*** Text under study Section Begins ***

Magazine article Parks & Recreation

Essential Framework for Adaptive Aquatics

Magazine article Parks & Recreation

Essential Framework for Adaptive Aquatics

Article excerpt

Adaptive Aquatics consists of architectural and programmatic modifications to provide services for individuals with disabilities. The Americans with Disabilities Act (ADA) outlines what these modifications are (www ada.gov/t2hlt95.htm). It's up to recreation professionals to implement them in each facility.

ADA Architectural Standards

Architectural specifications are outlined in the ADA to remove barriers that limit physical access to all areas of your facility. Some of these specifications include accessible entrances to the building, handrailing height, door width, pool entrances and lifts. For the complete list, visit www. ADA.gov. Accessible pool features must be maintained in operable, working condition so people with disabilities have access to the pool whenever the pool is open to the public. For example, a portable pool lift may be stored when the pool is closed, but it must be at poolside and fully operational during all open pool hours.

Pool Temperatures

The temperature of the pool can be a factor in the success of your adaptive lessons. In most cases, the ideal pool temperature for teaching people with disabilities is 89 degrees. This temperature helps with circulation, attention spans and comfort. It may be difficult to keep recreation pools at 89 degrees, so even keeping it at 86 degrees can still be beneficial. However, there are a few exceptions; for example, for people who have Multiple Sclerosis (MS), heat can exacerbate their symptoms. An ideal pool temperature for people suffering with MS is 78-83 degrees.

*** Text under study Section Ends ***

Brief: According to the article on adaptive aquatics, what pool temperature is ideal for people with Multiple Sclerosis?

*** Available data Section Begins ***

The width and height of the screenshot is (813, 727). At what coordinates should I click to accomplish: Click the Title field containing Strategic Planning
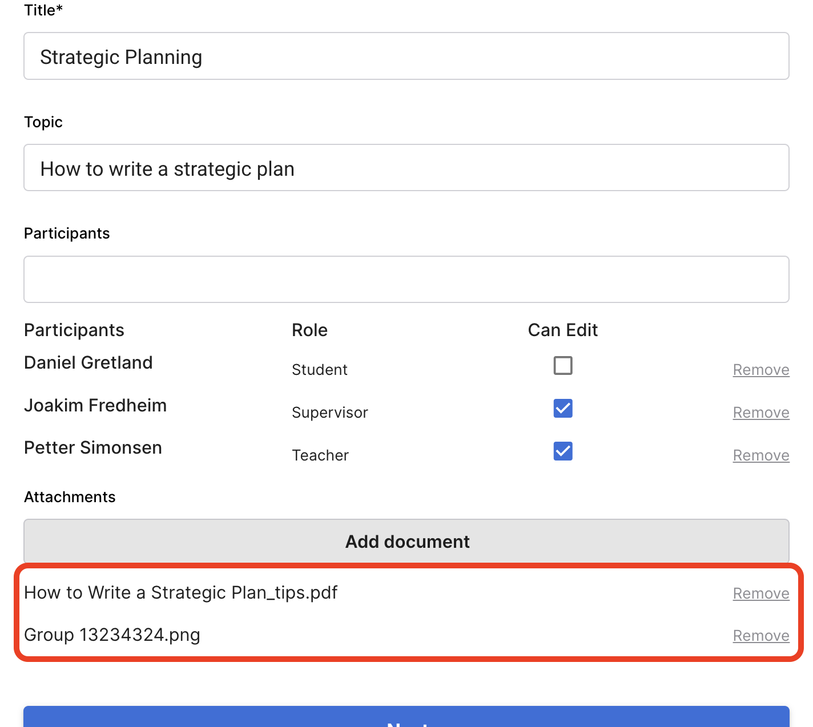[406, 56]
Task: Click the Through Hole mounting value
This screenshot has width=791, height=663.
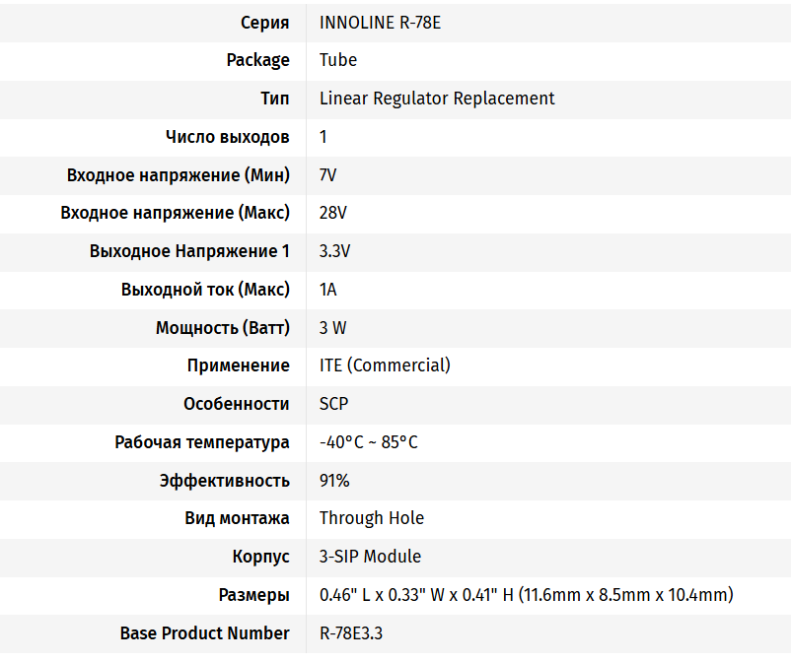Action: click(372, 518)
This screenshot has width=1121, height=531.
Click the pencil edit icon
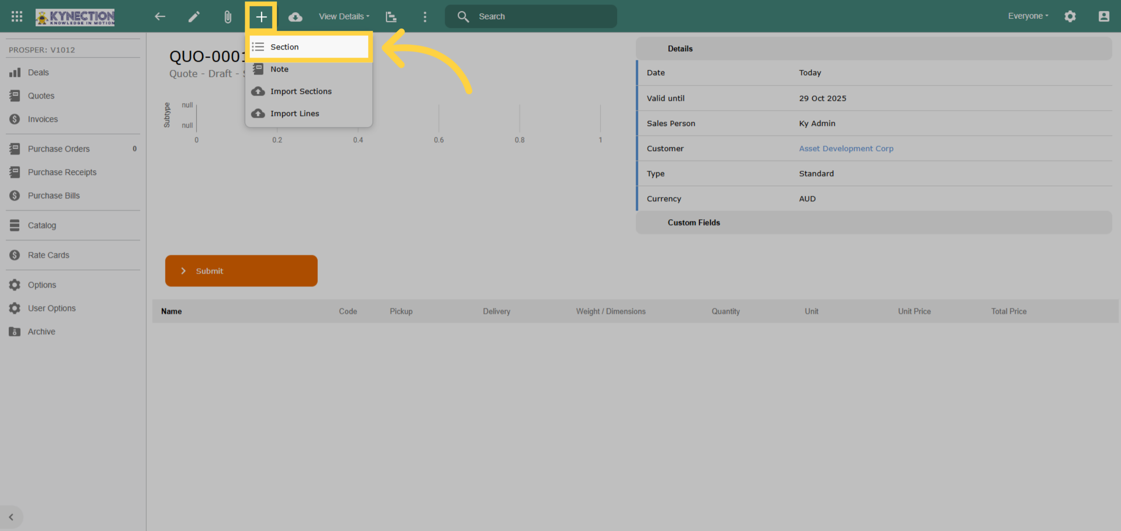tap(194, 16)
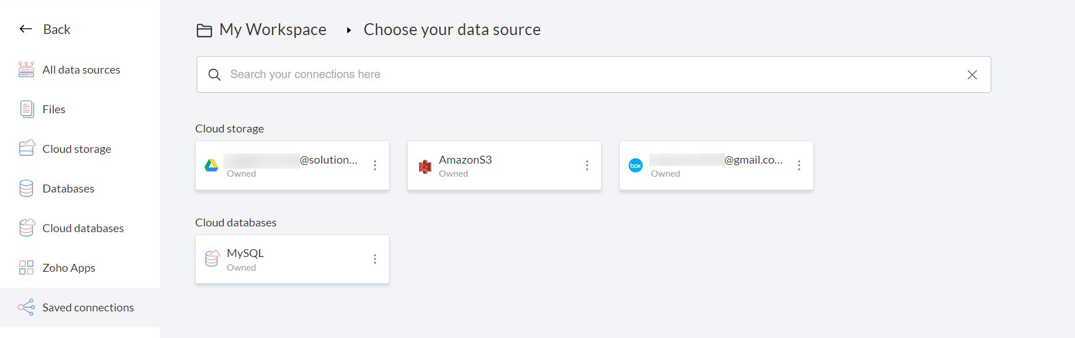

*** Available data Section Ends ***

Result: The ideal pool temperature for people with Multiple Sclerosis is 78-83 degrees.